Added AllocaInsts are relocated in stack

Hi there,

I am wondering how I can prevent the LLVM from re-ordering the added local variables during instrumentation?
Because, during the instrumentation, I add some metadata to some local variables, exactly next to it, and the generated bitcode looks good. However, when it is executed, basically the stack is formed as all original local variables are located next to each other, and then all the metadata is inserted. In other words, I was expecting to have “data, metadata, data, metadata”, however, I was seeing “data, data, metadata, metadata” in the actual stack.

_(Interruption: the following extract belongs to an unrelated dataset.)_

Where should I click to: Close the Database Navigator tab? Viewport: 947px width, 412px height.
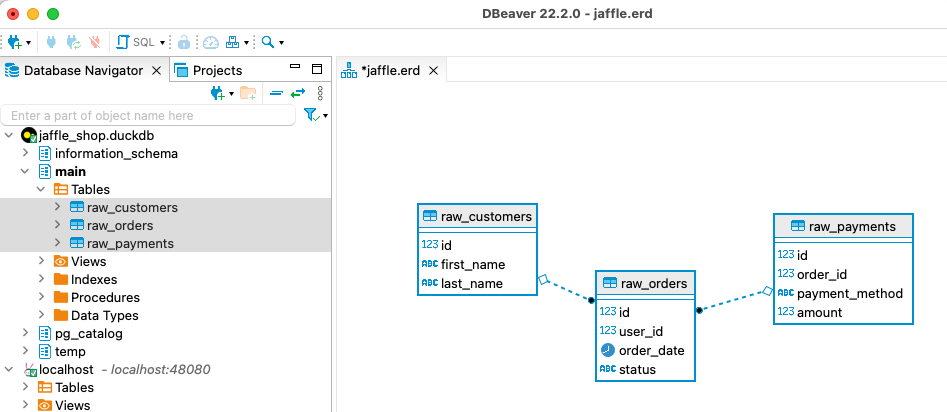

Investigating into this problem, I realized that when printing the instruction instance (errs() << AI << “\n”), there is a numbering for each AllocaInst. However, the newly-added AllocaInsts, during instrumentation, are having a way higher number than the original AllocaInsts’, and I guess that is why all the original local variables are first located in the stack, and then the metadata that I added are inserted into the stack.

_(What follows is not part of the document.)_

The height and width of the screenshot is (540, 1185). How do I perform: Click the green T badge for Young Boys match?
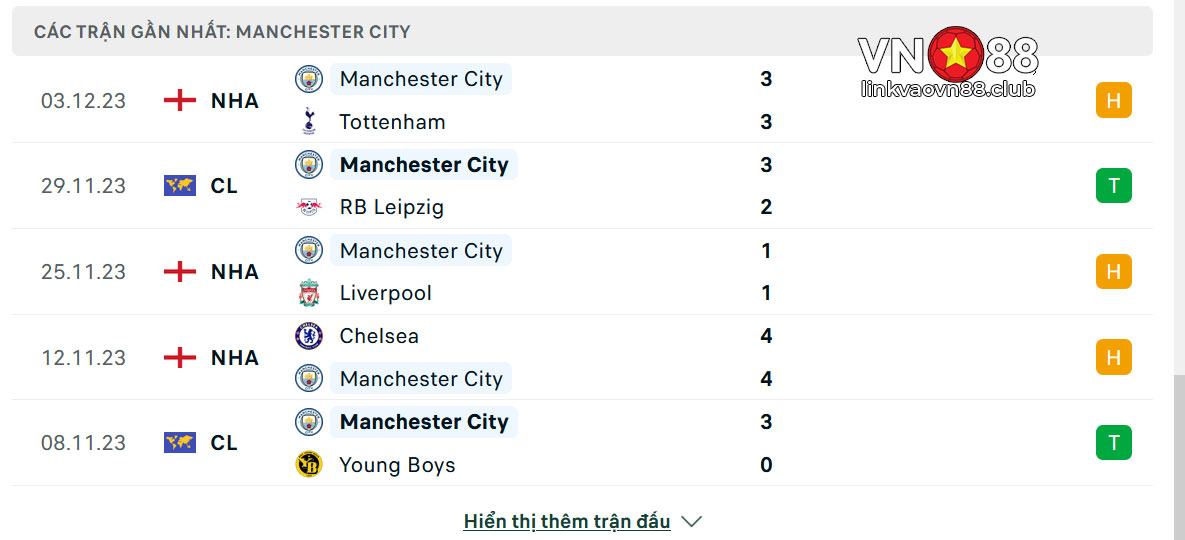coord(1113,443)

I am wondering how I can prevent LLVM from doing re-ordering them, or even reset the AllocaInst numbers, so the newly added AllocaInst can be inserted between the existing and original local variables?

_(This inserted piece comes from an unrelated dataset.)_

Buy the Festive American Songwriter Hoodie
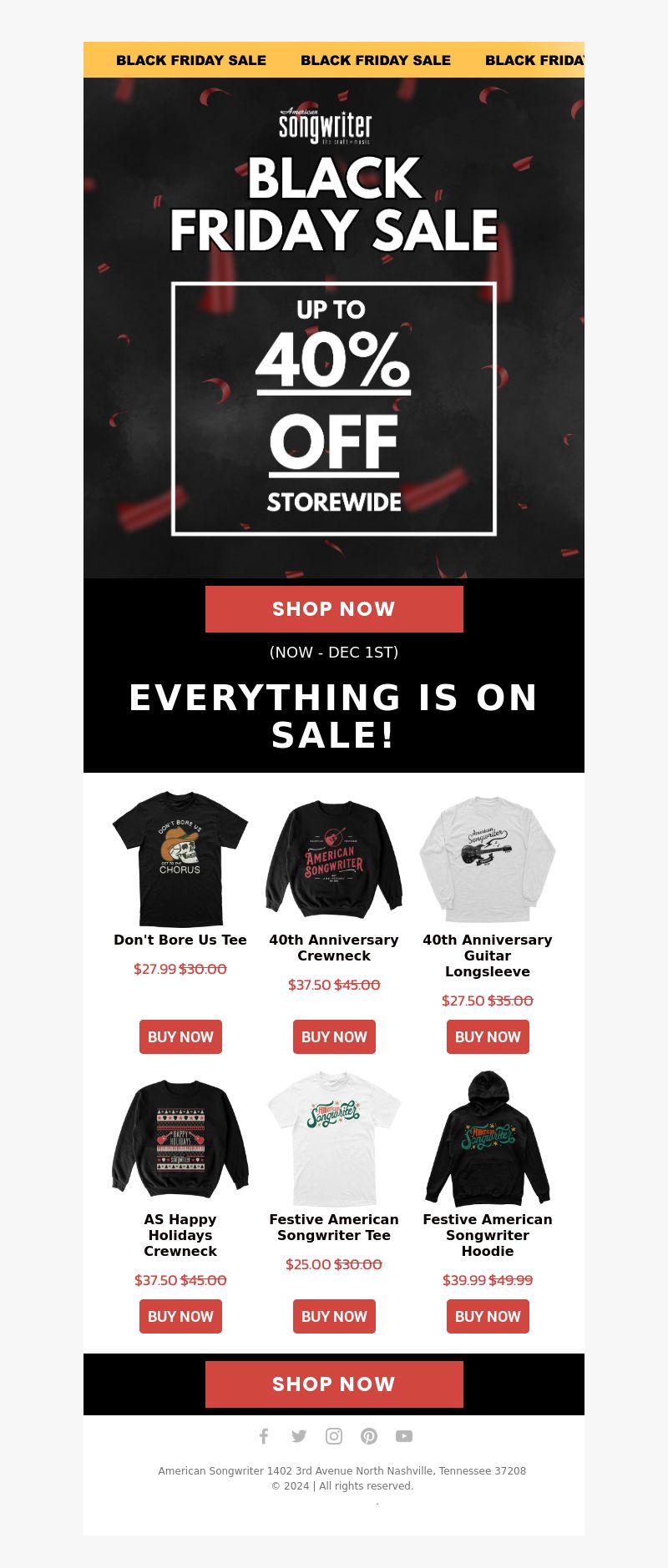 click(488, 1317)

Look forward to hearing from you.
Best regards,
Saman

As far as I know you can't. LLVM makes no guarantees about stack
layout at any point.

What you almost certainly need to do is replace the original alloca
with one big enough to contain both the data and the metadata. You can
use ReplaceAllUsesWith directly on the new alloca for the existing
uses, and then your metadata handling would GEP into it before access
to get to the right part.

Cheers.

Tim.

Hi Tim,

Thanks for your reply. However, I have seen that addressSanitizer has done this by placing redzones around each local variable. But i have not figured out yet how they have done it, I was wondering if there is a switch or a method by which I can reset the slotNumbering given to each instruction. By doing so, LLVM would place them in the expected order I guess.

Best regards,
Saman

Hi Sam,

Thanks for your reply. However, I have seen that addressSanitizer has done this by placing redzones around each local variable.

Maybe conceptually, but as far as I can see from the IR ASAN maintains
a completely separate stack via calls to runtime support (like
__asan_stack_malloc).

By doing so, LLVM would place them in the expected order I guess.

I doubt it. Allocating objects on the stack involves a reasonably
sophisticated algorithm to try and minimize space consumed. Some of
that involves reordering variables with different sizes so that
they're contiguous. Some involves lifetime tracking to try and share
slots if two variables are live at different points.

Combined, it means LLVM isn't going to make any guarantees that the
order you write your allocas (or anything else you have access to)
dictates the order they get laid out in memory.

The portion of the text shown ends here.